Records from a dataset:

^^^^

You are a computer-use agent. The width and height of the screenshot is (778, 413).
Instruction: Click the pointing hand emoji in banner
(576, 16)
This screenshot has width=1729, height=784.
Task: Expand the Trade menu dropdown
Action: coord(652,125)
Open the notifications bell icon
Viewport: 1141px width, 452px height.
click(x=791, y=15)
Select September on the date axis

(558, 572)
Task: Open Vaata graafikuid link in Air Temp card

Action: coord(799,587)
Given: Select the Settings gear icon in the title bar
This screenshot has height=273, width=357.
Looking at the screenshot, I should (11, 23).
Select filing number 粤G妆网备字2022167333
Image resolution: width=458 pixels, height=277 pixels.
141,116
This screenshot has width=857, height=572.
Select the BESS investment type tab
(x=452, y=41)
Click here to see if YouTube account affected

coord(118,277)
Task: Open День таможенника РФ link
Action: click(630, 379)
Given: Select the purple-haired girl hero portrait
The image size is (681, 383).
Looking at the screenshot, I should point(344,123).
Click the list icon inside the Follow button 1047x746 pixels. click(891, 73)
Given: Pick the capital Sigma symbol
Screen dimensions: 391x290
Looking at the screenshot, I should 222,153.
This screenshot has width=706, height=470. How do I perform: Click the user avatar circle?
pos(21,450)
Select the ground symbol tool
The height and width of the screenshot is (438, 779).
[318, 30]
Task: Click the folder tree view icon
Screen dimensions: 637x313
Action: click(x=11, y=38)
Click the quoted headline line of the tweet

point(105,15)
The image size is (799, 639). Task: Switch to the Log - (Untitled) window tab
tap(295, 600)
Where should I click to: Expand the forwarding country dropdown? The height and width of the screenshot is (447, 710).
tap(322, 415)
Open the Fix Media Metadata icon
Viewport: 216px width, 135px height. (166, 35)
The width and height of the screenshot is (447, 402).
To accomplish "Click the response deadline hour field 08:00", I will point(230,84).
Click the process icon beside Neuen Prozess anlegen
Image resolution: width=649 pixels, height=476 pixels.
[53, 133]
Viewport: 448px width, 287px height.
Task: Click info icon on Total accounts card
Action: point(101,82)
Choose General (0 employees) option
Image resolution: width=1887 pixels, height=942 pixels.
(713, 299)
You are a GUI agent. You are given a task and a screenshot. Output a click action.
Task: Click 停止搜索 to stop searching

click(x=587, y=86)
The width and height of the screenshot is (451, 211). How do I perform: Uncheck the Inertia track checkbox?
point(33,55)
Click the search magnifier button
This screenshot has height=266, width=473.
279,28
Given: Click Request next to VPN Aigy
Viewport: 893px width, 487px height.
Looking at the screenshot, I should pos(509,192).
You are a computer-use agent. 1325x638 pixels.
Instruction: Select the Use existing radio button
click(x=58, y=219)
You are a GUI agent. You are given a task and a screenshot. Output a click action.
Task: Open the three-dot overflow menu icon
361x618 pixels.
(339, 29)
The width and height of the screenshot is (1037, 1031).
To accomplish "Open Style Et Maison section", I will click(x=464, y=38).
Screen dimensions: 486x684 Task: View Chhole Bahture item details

^^^^

• WHAT NEEDS TO BE DONE
Wherever "agent" occurs in the records above, copy the line it sits in.

• OUTPUT FOR THIS EXERCISE
You are a computer-use agent. The width and height of the screenshot is (778, 413).
You are a GUI agent. You are given a task and a screenshot. Output a click action.
You are a computer-use agent. 1325x638 pixels.
You are a GUI agent. You are given a task and a screenshot. Output a click action.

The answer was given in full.